Once the line containing "Viewport: 604px width, 851px height." is found in the data below, repeat it and every later line exactly, leaving the pictures out.

*** Opening of DATA SHOWN ***

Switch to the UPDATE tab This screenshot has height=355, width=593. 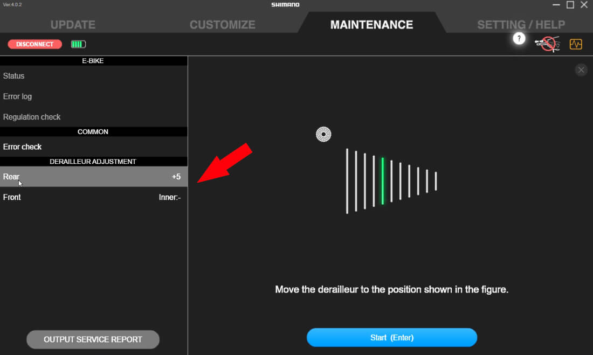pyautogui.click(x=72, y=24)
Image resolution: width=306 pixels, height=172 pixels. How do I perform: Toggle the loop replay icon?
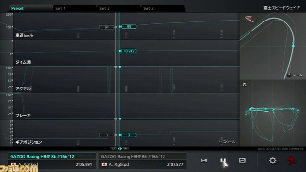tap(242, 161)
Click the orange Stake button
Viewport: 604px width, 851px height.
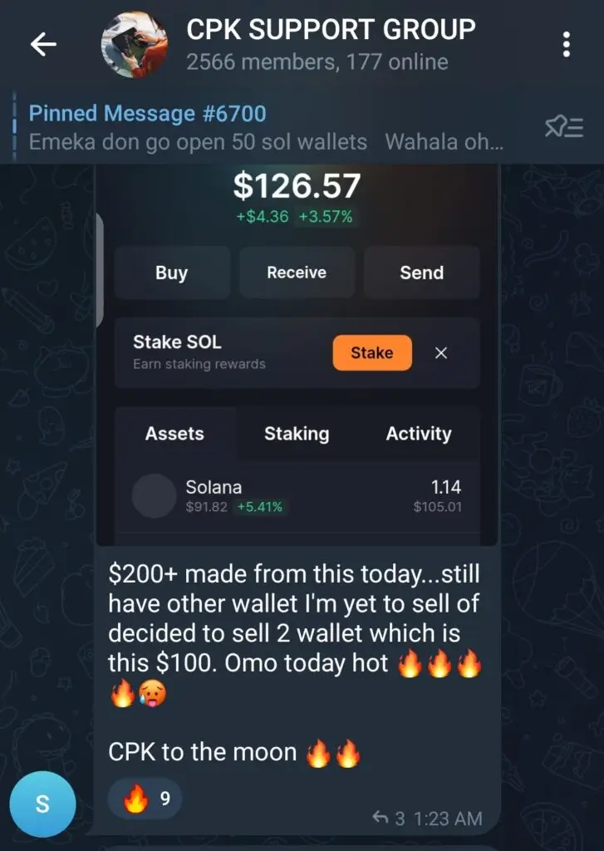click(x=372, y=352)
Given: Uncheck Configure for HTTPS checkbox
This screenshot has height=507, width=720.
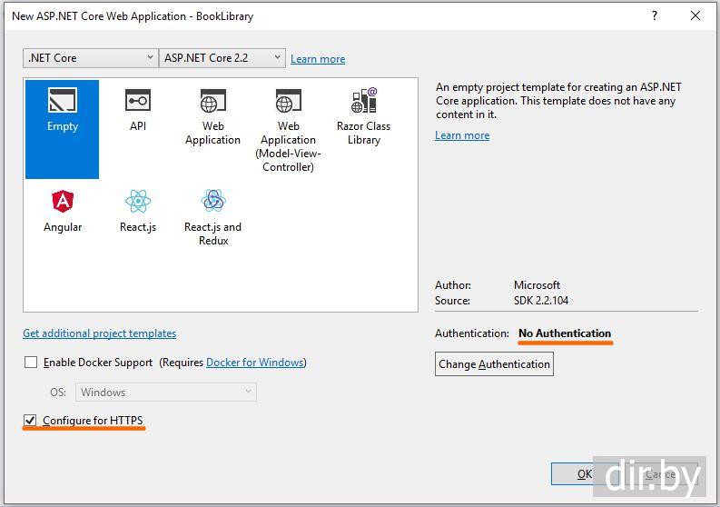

*** Close of DATA SHOWN ***

**OUTPUT BELOW:**
Viewport: 604px width, 851px height.
click(x=372, y=352)
Given: Uncheck Configure for HTTPS checkbox
This screenshot has height=507, width=720.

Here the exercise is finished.